**Dettagli del problema**
Prosegui l'articolo sulla crisi dell'edilizia pubblica in Sicilia, riprendendo subito dopo l'ultima frase riportata.

**Estratto del documento**
^^^^^^^^
Edilizia pubblica bloccata in Sicilia - QdS

Edilizia pubblica bloccata in Sicilia

Michele Giuliano

Edilizia pubblica bloccata in Sicilia

mercoledì 26 Agosto 2009

I rappresentanti delle associazioni di categoria lamentano una crisi generale delle imprese e dei posti di lavoro. Secondo i dati forniti dal Cna gli appalti nel 2008 sono crollati di oltre il 47 per cento

PALERMO – Programmazione dei fondi comunitari perennemente in ritardo, edilizia pubblica ferma. Sono due tra i principali motivi che stanno frenando il motore dello sviluppo dell’imprenditoria siciliana secondo le organizzazioni di categoria. Sono soprattutto le realtà artigiane che denunciano questo stato di cose e si dicono in principal modo preoccupati per l’andamento dei mercati, contraddistinto da questa crisi, e dal generale immobilismo del governo regionale e nazionale che non sembrano essere in grado di innestare la marcia giusta. Tutto succede mentre sul tavolo dell’assessorato regionale al Lavoro piovono ogni giorno nuove richieste di ammortizzatori sociali in deroga, cassa integrazione per categorie di lavoratori esclusi da quella ordinaria. “Nei mesi di gennaio e febbraio ne sono state chieste un milione e cinquecentomila ore a fronte del milione e duecentomila del 2008 – spiega Mario Filippello, segretario regionale della Cna .
A causa della riduzione degli ordini sono in grande difficoltà i settori che risentono dell’andamento dei mercati nazionale ed extranazionale.
Per esempio le jeanserie di Bronte, la ceramica di Caltagirone e Santo Stefano di Camastra, col 30 per cento degli ordini in meno; e poi c’è l’edilizia, che sconta una battuta d’arresto degli appalti pubblici, col 47 per cento di ordini in meno.
La grande opportunità dei fondi strutturali di Agenda 2000 si è conclusa e la nuova programmazione non c’è ancora. L’unico settore che regge è quello della lavorazione e della trasformazione dei prodotti agroalimentari”. Le procedure di fallimento avviate sono in aumento rispetto al 2008, ma stabili rispetto al 2007. Questo è il quadro negativo: “Come avevamo previsto sono le micro e piccole imprese a soffrire di più gli effetti della crisi – commenta il presidente di Unioncamere Sicilia, Giuseppe Pace – ed è proprio su queste imprese che si fonda la nostra economia. Un intervento del governo regionale è ormai necessario e improrogabile: le sole misure predisposte dal governo nazionale sono insufficienti, occorre individuare quelle da porre a carico della Regione siciliana per ridare fiducia all’imprenditoria. Le imprese stanno facendo la loro parte.
^^^^^^^^
**Dati riportati**
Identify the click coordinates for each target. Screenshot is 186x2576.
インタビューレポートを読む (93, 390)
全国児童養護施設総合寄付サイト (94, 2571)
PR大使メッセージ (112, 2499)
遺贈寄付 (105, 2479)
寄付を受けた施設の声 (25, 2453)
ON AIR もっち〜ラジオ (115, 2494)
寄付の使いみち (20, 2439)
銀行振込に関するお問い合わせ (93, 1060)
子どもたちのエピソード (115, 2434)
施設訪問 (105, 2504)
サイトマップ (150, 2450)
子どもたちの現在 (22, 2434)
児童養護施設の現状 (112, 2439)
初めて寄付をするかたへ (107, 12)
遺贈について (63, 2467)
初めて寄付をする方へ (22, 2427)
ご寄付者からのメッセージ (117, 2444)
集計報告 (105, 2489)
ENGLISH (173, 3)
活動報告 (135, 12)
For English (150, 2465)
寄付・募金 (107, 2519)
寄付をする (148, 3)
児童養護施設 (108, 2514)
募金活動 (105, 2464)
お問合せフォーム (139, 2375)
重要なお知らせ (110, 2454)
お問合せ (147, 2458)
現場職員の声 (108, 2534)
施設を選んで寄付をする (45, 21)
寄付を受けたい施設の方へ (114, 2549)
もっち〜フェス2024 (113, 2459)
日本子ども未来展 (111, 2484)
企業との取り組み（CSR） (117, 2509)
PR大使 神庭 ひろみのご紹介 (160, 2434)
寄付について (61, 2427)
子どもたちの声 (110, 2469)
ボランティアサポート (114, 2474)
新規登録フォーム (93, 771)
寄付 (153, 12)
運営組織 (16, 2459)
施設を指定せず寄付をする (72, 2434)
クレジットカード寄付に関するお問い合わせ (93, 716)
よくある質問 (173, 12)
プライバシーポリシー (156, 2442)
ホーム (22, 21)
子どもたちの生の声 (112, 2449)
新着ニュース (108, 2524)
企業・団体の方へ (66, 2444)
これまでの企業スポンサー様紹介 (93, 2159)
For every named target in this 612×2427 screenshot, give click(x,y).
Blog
^^^^^^^^
**Risultato finale**
Lo dimostra il fatto che, malgrado le avversità, non aumentano i fallimenti. Ma questa tenacia va premiata e i dati sconfortanti di questo trimestre dicono che non possiamo cullarci e dobbiamo continuare a temere il peggio”. Al 31 marzo 2009, secondo Movimprese, la rilevazione trimestrale condotta per Unioncamere da InfoCamere, la Sicilia ha un totale di 473 mila 622 imprese, di cui 86 mila 114 artigiane, con un saldo di crescita negativo dello 0,42 per cento, inferiore alla media nazionale. Tra le province, se Siracusa ha una crescita di 32 attività, le altre province segnano tutte un decremento: Ragusa -23 (-0,07 per cento); Catania -103 (-0,10); Messina -215 (-0,33); Palermo -346 (-0,35); Enna -66 (- 0,41); Caltanissetta -124 (-0,47); Agrigento -525 (-1,16); Trapani -650 (-1,29). Tutti dati statistici che parlano da soli e che rivelano la vera faccia della crisi siciliana.
 

 
La provincia di Ragusa prova a resistere alla crisi generale
 
PALERMO – Sempre secondo Unioncamere soffrono di più i settori del commercio, delle attività manifatturiere e delle costruzioni. è con l’artigianato, da sempre in Sicilia un traino per l’economia, che si registrano i dati responsabili del crollo delle percentuali. Solo Ragusa presenta un saldo attivo di una sola impresa artigiana. Ma Catania ne ha perdute 49, Trapani 25, Messina 78, Enna 23, Palermo 132, Siracusa 69, Agrigento 70, Caltanissetta 63. Mentre crescono dell’1,49 per cento le società di capitale, in tutte le province, le ditte individuali presentano tassi negativi. Tutto viene confermato e riscontrato attraverso un altro studio statistico recentemente presentato dalla Cna che nel primo trimestre di quest’anno ha appurato che il 29,23 per cento delle imprese siciliane ha dovuto licenziare propri dipendenti. La ricerca si è basata sul monitoraggio di mille e 86 piccole imprese e imprese artigiane che operano nelle nove province siciliane in diversi settori: manifatturiero, costruzioni, servizi alle persone, servizi alle persone, servizi alle imprese, impiantistica. Il settore nel quale si registra la maggiore percentuale di imprese che ha licenziato personale è quello delle costruzioni con il 44,40 per cento, segue il manifatturiero con il 28,96 per cento.